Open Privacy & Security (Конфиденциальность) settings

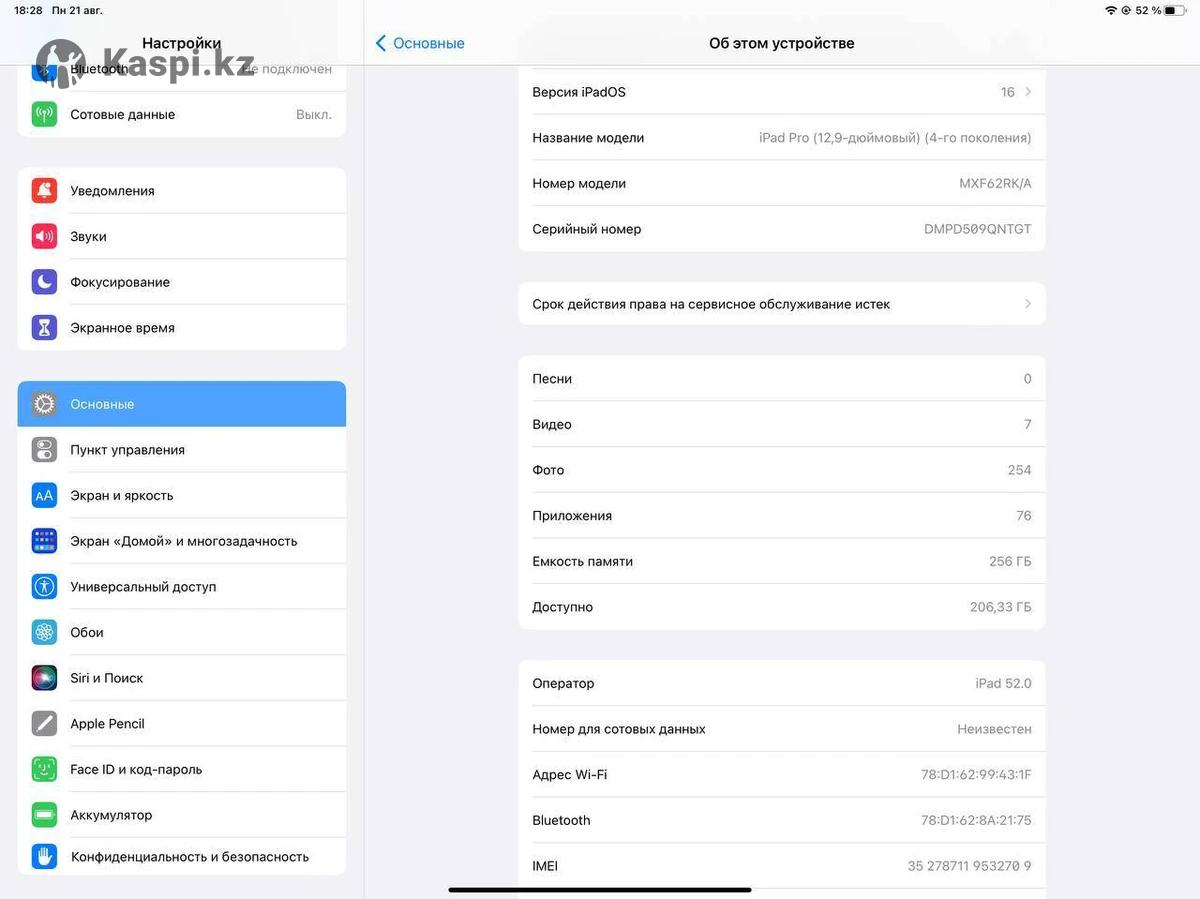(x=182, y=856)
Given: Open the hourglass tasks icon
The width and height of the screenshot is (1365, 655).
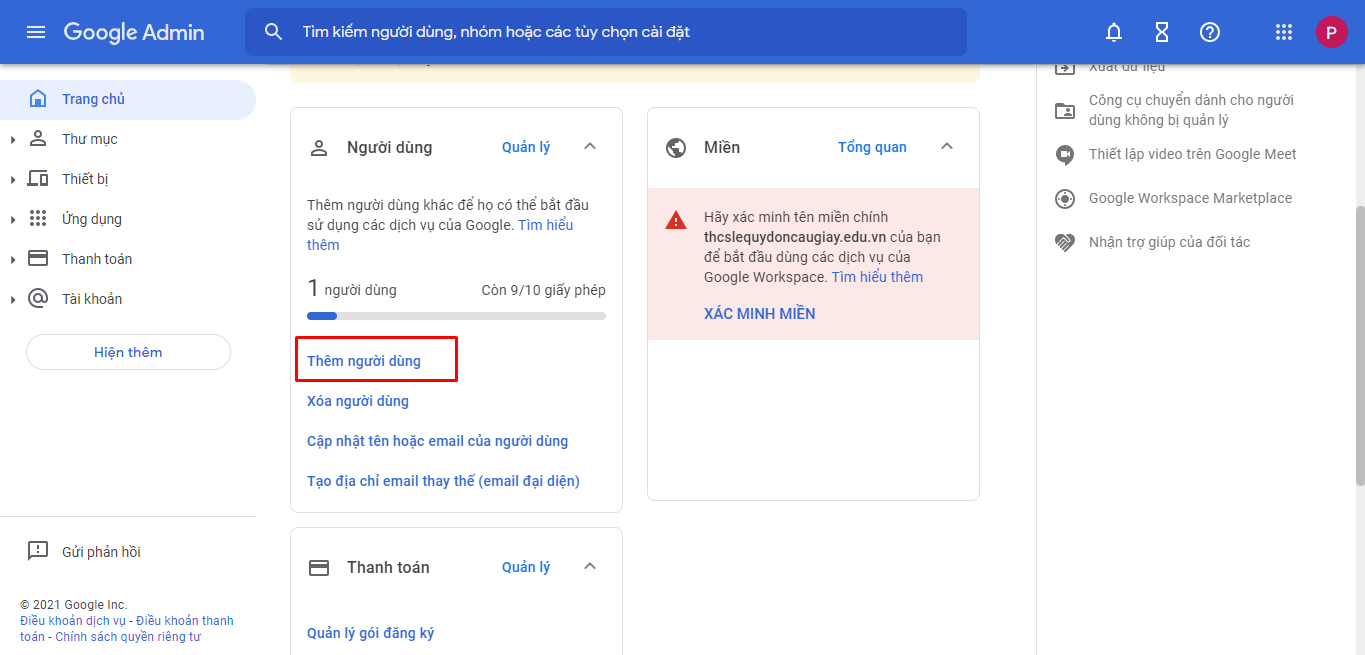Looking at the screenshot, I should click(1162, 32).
+++
EXERCISE BRIEF
Exactly as written, give the entries above again, with no images.

EXERCISE SOLUTION
Open Privacy & Security (Конфиденциальность) settings

(x=182, y=856)
Given: Open the hourglass tasks icon
The width and height of the screenshot is (1365, 655).
Looking at the screenshot, I should click(1162, 32).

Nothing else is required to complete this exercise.